* **What this exercise asks**:
(A) According to the fire incident passage, at approximately what time did the brush-covered slope to the firefighters' east torch into a wall of flame?
(B) In the fire incident passage, rewrite the part that opens with the words containing "At approximately 1402" and closes with "their fire shelters.", substituting "metal outbuilding" for "steel garage".
(C) Pick up the fire incident passage after its final sentence and continue it.

From the location of RES2, FF2 observed increased fire behavior advancing toward Helitack A’s location. FF2 communicated the increased fire behavior using the radio; FC1 acknowledged FF2’s observation.
At approximately 1402 hours, the brush covered slope to their east completely torched into a wall of flame. The wall of flame sent a significant wave of radiant heat through the goat pen and onto the firefighters. They could feel their faces burning from the radiant heat and all four firefighters ran to the fence, climbed over, and ran towards the steel garage. At the steel garage Helitack A started to deploy their fire shelters.
“May-Day” was transmitted from FC1 and was heard over the radio. From the location of a third residence (RES3), FC2 could hear FC1 say over the radio, “Four have deployed their shelters, near a barn on the right flank.” FF4 had difficulty opening the fire shelter case from the Chainsaw Pack; the clear plastic covering of the fire shelter was soft and melted. FF4 had to remove the gloves to tear the plastic away from the aluminum shell of the fire shelter. FF3 couldn’t get the fire shelter out of the case because the clear plastic cover was melted to the white plastic protective sleeve. FF3 looked up and saw FF4 at the north side (D) of the steel garage. FF3 dropped the fire shelter on the ground and ran to FF4’s location. FF3 and FF4 shared FF4’s fire shelter and stayed together in a crouched position. FC1 and FF5 deployed their fire shelters on the east side (A) of the steel garage. The heat in front of the steel garage was too intense so they moved to the north side (D) of the steel garage with FF3 and FF4 where the atmosphere seemed to be cooler.
Helitack A huddled together shielding the heat away from their already burned faces and hands; each of them could see the visible burns to one another’s faces and hands. FC1 continued to use the radio requesting bucket drops from C1 on their deployment location to cool the atmosphere. FF5 attempted to drink the water from the hydration pack but the water from the mouth piece was too hot to drink. While crouched in their fire shelters next to the steel garage, Helitack A suddenly heard explosions coming from inside the now burning structure. As a group, Helitack A moved a safe distance from the structure. Helitack A eventually crouched along the dirt driveway, separating the dirt garden and the goat pen.

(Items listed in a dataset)
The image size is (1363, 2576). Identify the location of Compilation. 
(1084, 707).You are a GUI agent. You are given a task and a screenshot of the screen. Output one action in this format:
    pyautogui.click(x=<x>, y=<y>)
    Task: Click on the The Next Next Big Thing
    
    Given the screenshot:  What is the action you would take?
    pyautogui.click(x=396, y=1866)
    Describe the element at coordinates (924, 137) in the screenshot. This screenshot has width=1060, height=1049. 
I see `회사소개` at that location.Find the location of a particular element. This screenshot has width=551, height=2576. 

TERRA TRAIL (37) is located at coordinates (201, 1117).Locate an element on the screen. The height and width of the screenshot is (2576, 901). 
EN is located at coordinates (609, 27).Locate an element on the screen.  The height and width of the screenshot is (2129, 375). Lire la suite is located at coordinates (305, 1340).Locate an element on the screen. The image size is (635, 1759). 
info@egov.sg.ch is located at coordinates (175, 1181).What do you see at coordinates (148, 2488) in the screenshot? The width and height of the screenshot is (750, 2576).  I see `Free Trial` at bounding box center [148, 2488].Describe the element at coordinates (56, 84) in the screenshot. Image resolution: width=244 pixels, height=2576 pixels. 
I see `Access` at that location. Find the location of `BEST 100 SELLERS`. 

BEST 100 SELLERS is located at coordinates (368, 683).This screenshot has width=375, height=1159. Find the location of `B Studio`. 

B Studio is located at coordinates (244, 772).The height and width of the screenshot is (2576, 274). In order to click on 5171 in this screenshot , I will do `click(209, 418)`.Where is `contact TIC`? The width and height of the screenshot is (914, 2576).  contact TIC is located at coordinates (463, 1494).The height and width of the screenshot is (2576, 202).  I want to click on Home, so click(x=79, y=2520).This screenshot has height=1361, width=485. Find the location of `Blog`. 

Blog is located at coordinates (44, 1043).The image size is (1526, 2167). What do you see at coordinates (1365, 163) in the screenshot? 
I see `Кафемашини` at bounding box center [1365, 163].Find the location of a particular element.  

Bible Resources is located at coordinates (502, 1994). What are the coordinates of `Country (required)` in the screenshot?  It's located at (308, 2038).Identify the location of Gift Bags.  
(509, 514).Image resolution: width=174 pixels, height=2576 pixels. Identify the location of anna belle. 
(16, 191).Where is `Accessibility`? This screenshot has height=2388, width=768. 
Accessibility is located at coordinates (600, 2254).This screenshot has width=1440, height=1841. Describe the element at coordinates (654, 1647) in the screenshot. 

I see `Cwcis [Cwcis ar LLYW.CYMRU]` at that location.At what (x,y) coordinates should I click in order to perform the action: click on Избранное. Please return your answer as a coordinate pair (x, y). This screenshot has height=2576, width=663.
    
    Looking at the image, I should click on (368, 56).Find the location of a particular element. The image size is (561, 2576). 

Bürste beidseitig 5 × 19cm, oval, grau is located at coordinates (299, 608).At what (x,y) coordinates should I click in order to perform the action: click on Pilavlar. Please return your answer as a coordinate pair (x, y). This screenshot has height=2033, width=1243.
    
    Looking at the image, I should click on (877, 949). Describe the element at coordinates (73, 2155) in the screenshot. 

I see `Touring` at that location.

* **Responses by task**:
(A) At approximately 1402 hours.

(B)
At approximately 1402 hours, the brush covered slope to their east completely torched into a wall of flame. The wall of flame sent a significant wave of radiant heat through the goat pen and onto the firefighters. They could feel their faces burning from the radiant heat and all four firefighters ran to the fence, climbed over, and ran towards the metal outbuilding. At the metal outbuilding Helitack A started to deploy their fire shelters.

(C)
From the driveways of RES3 and a fourth residence (RES4), FC2 directed C1 to make bucket drops into Helitack A’s location at the top of the ridge. C1 orbiting above and was unable to get near their location at the top of the ridge due to the thick column of smoke convecting straight up into the atmosphere…”
FC1 suffered second and third degree burns to the head, face, ears, neck, back, arms, hands, legs and feet and has had several surgeries. FC1 remains in critical condition and is under the continued care of UCD Burn Center.
FF4 suffered first and second degree burns to the face, head, ears, arms and hands and is under the continued care of UCD Medical Center.
FF5 suffered first and second degree burns to the face, head, ears, arms, foot and hands and is under the continued care of UCD Medical Center.
FF3 suffered first and second degree burns to the face, head, ears, arms and hands and is under the continued care of UCD Medical Center.”
The report lists 13 “Safety issues for review and lessons learned”. Here are the first five:
“Crews must utilize L.C.E.S [lookouts, communications, escape routes, safety zones] when engaged in firefighting operations.
ALL Ten Standard Fire Orders MUST be obeyed at ALL TIMES.
Personnel MUST wear ALL CAL FIRE APPROVED PPE when engaged in firefighting operation.
Modifying Personal Protective Equipment can alter the protective properties.
Practice and prepare for shelter deployment in adverse and extreme conditions.”